Nessa essencialidade, Zeca Tocantins não nega o que Cecília Meireles, no poema Discurso, nos diz com profundo lirismo: - E aqui estou, cantando. / Um poeta é sempre irmão do vento e da água: / deixa seu ritmo por onde passa. Sem fugir desse vínculo, a poesia de Zeca não se ausenta da realidade de onde o poeta nasceu, viveu e sorveu toda a sua humanidade: o Tocantins. Não é por nada que deu ao seu nome essa força poética: Zeca Tocantins. Em si, um verso forte, que traz o fulgor da terra e da água que banha a sua luta diária pela vida. Ser humano é a arte / que a vida mais aprecia. Aí o fundamento da sua transpiração. O canto maior de todo um universo de poemas operários, que batem de porta em porta, já que seus poemas se recusam em não ser poemas, porque essencialmente nascem e ficam poemas. É a arte.

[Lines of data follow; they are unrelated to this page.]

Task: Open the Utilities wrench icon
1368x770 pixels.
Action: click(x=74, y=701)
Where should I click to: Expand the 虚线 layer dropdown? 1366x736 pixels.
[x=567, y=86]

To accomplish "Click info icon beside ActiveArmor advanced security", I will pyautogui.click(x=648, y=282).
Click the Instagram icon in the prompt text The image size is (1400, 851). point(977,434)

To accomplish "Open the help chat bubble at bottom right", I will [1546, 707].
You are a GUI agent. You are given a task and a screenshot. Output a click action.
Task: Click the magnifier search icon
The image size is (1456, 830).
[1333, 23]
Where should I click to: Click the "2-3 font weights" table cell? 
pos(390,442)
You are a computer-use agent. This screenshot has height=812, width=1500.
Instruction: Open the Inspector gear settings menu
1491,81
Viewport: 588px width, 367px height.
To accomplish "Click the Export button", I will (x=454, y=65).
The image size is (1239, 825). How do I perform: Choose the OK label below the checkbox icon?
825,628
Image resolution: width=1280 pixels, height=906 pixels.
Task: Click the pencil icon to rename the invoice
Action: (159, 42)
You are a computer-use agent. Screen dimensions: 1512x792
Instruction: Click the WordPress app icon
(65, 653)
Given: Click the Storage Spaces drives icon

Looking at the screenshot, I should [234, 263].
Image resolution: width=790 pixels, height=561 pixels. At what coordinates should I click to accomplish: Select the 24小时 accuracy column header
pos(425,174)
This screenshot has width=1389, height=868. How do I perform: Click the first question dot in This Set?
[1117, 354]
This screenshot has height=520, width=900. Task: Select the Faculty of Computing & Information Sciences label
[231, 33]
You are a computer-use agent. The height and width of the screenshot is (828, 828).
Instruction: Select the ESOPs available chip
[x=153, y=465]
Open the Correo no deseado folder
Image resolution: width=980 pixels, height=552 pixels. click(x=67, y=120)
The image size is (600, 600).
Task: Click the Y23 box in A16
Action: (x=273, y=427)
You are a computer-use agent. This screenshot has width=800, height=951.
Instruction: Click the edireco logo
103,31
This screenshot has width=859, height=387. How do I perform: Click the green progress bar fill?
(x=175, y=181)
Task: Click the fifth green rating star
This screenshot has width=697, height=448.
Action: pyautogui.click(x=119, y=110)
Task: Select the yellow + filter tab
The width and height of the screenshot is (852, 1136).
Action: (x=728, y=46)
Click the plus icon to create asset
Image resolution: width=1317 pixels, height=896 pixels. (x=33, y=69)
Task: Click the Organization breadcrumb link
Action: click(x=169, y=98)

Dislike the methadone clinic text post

- Quem irá / julgar os deuses. / Quem os deuses julgarão? / São isentos / de pecados. / Ou são dignos de perdão? É verdade, ainda que poética, uma verdade a nos fustigar: quem nos julgará?, já que Pessoa, na voz de Álvaro de Campos, em Poema em Linha Reta denuncia: - Nunca conheci quem tivesse levado porrada. / Todos os meus conhecidos têm sido campeões em tudo. (...) Toda a gente que eu conheci e que fala comigo / Nunca teve um ato ridículo, nunca sofreu enxovalho, / Nunca foi senão príncipe - todos eles príncipes - na vida... Pois é: quem nos irá julgar? Todos somos príncipes. Não somos dignos de perdão, porque não há pecados. Quiçá, por isso, o poeta de Curandeiras busca todo dia corrigir o seu lado torto. Quem sabe, de propósito, contrariando Drummond, que exorta Carlos a ser gauche (um tanto torto) na vida. Ainda assim, seguem os poetas nesse trajeto de interrogações sem resposta. Poeta, como todo poeta, é um agnóstico. Faz do sentimento a nossa eterna dúvida existencial. Vinícius, no poema A Hora Íntima, nos deixa essa cruel interrogação: - Quem pagará o enterro e as flores / Se eu me morrer de amores? É a dúvida não só desse grande poeta, que misturou canções e versos, como deste outro grande vate tocantino, que também tem a força artística de amassar, como o oleiro, versos e canções. Com as Curandeiras, curemos as nossas dores e os nossos amores.